Kirchenfenster, „gläserne Monumentalwerke“, wie Annette Jansen-Winkeln sie nennt, spiegelten Zeitgeist und Haltung von Künstlern und Gemeinden oder Spendern wider. Sie seien Ergebnis intensiver Diskussion zwischen Auftraggeber, entwerfendem Künstler, Architekten und Behörden. „Diese demokratischen Diskussionsergebnisse lassen die Vorstellungen und das Denken unserer Vorfahren ablesen“, sagt sie. Das führe zum Beispiel zu der Frage, was die Menschen mit diesem Schmuck aussagen wollten.

„Glasmalereien sind damit Kultur- und Geschichtsdokumente, die die Generationengeschichte und Traditionen belegen, die häufig von vielen einzelnen gespendet wurden, die Identität und Heimatbewusstsein schaffen, da sie sich an herausgehobenen Orten befinden, die im Leben vieler Menschen eine wichtige Rolle gespielt haben, zum Beispiel Taufe, Kommunion, Heirat“, sagt Annette Jansen-Winkeln.

14 Fenster ausgebaut

Die Bilanz der Fensterrettung: Von den insgesamt 42 Glasfenstern des Doms, die die Künstler Ernst Jansen-Winkeln in den 50er Jahren und Anton Wolff in den späten 70er Jahren verwirklichen konnten, sind 14 gerettet worden. Der Rest ist verloren. „Das sind sehr schöne, farbenfrohe Fenster“, sagt Annette Jansen-Winkeln. Die Fenster hätten im gesamten Kirchenraum für „wunderbares Licht“ gesorgt. „Es wäre eine Katastrophe, sie zu zerstören“, sagt sie.

Der katholischen Kirche und dem Bistum wirft sie vor, zu wenig für den Erhalt von Kirchenkulturschätzen zu tun. „Die Schuld für diese Zerstörungen liegt eindeutig auf Seiten der Kirche, da das Bistum Aachen das Gebäude frei von Lasten an RWE Power verkauft hat, mit der Maßgabe, dass alle Kunstverglasungen wie Wandteile zu behandeln und zu bewerten seien und abgerissen werden dürften“, teilte die Forschungsstelle am Wochenende mit.

Bereits vor Weihnachten hatte die Forschungsstelle Gerüste in der Kirche aufbauen lassen. Die Ausbauarbeiten dauerten bis zum Wochenende an. Die Forschungsstelle musste die anfallenden Kosten von mehr als 10.000 Euro für den Ausbau selber tragen.

An einem nassen Januarmorgen schaut Annette Jansen-Winkeln auf das gewaltige Kirchengebäude in Immerath. Sie spricht über dessen Bau und Wiederaufbau nach dem Krieg, über die Menschen, die ihre Kirchenfenster finanziert und geliebt haben. Und darüber, dass noch 1981 das letzte Fenster eingesetzt worden sei.
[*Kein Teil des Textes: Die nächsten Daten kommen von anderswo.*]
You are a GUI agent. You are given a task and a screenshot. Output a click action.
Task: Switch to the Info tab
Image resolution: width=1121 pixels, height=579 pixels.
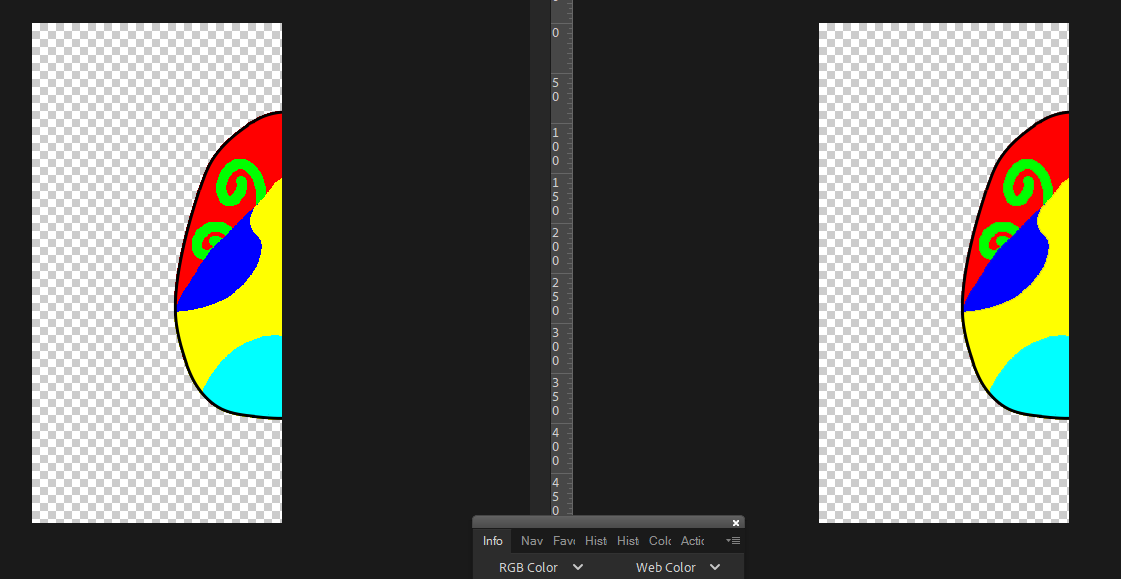point(492,540)
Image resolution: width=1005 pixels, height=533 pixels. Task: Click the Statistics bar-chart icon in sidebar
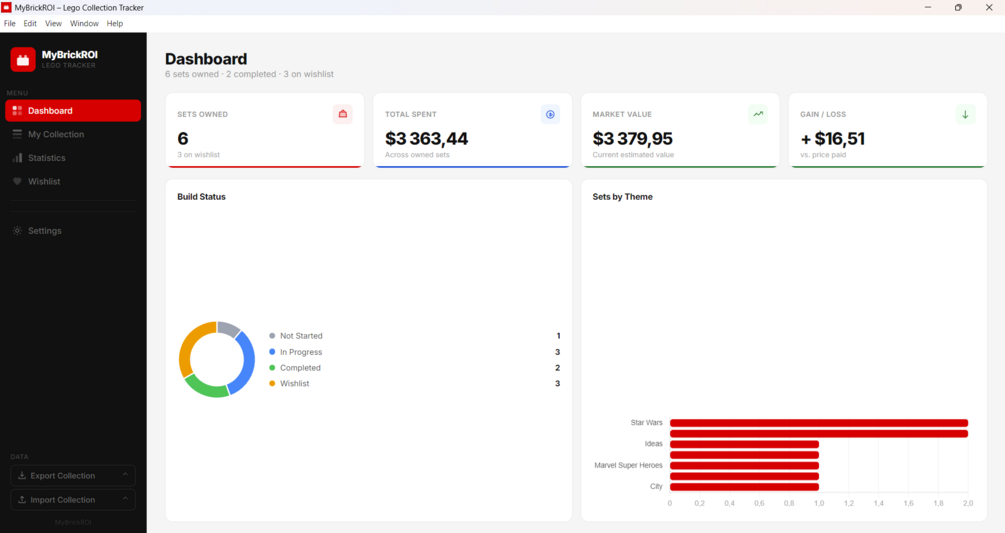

Das zeige, wie groß die Hoffnung der Immerather gewesen sein muss, ihr Dorf und mit ihm die Kirche für immer zu behalten. „Wenn man sieht, wie viel Kulturgut hier zerstört wird, ist das recht dramatisch“, sagt Jansen-Winkeln.

Im Depot der Forschungsstelle sind die Immerather Fenster nun erst einmal sicher. Was später mit ihnen geschehen soll, ist noch offen. Sie habe immer mal wieder Fenster an andere Kirchen vermittelt, sagt Jansen-Winkeln. Aber das sei nicht die primäre Aufgabe ihrer Forschungsstelle. Die Einrichtung hat 100 000 Kirchenfenster in NRW, der Niederländischen Provinz Limburg und Luxemburg umfassend dokumentiert und der wissenschaftlichen Öffentlichkeit zugänglich gemacht, inzwischen befinden sich mehr als 600 vor der Zerstörung bewahrte Glasfenster in ihrem Depot.